Find the string "Task" in the entries and copy each line that has it.

▶ RECORD SET
⁂
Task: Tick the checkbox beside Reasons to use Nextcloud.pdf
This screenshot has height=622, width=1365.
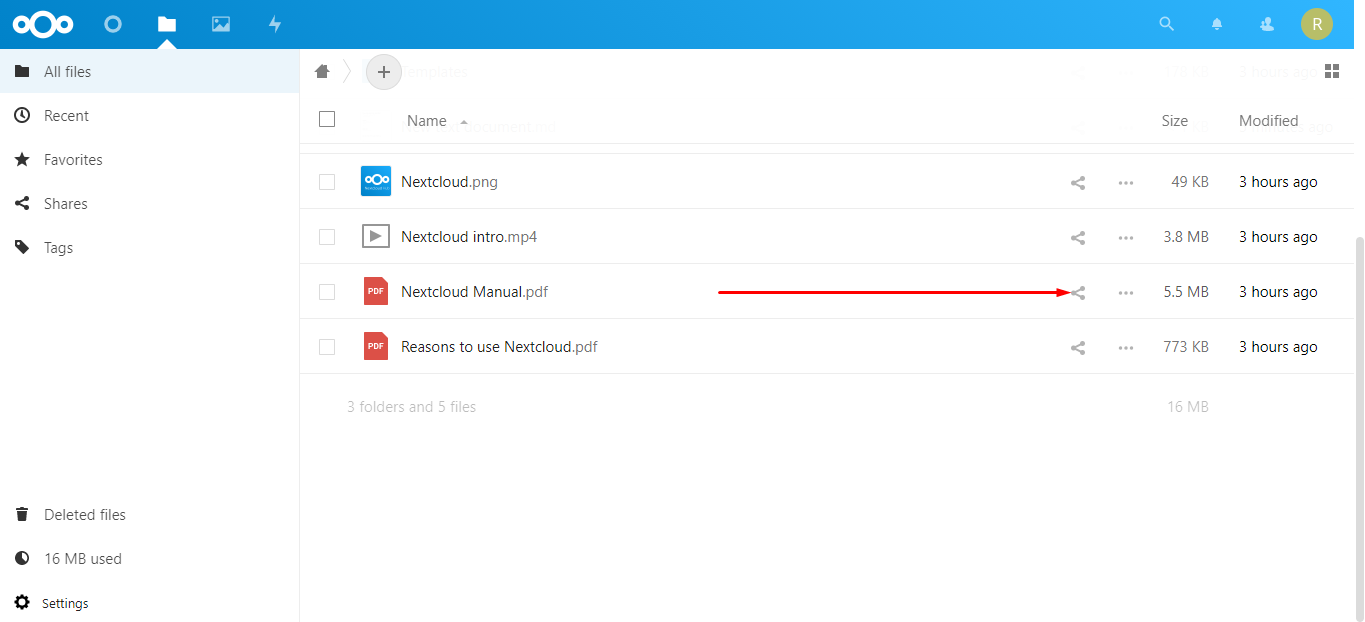Action: click(326, 346)
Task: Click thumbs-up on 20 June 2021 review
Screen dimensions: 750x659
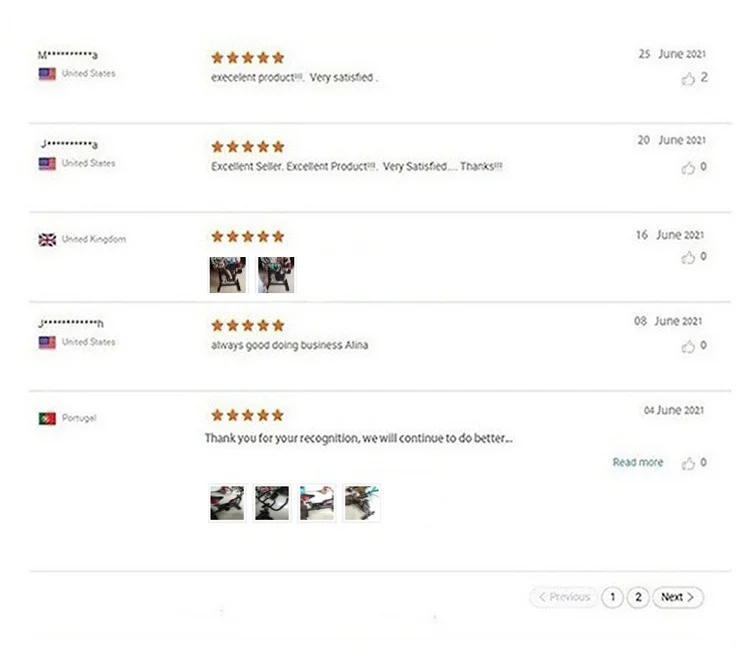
⁂
▶ RESULT OF THIS EXERCISE
Task: Tick the checkbox beside Reasons to use Nextcloud.pdf
Task: Click thumbs-up on 20 June 2021 review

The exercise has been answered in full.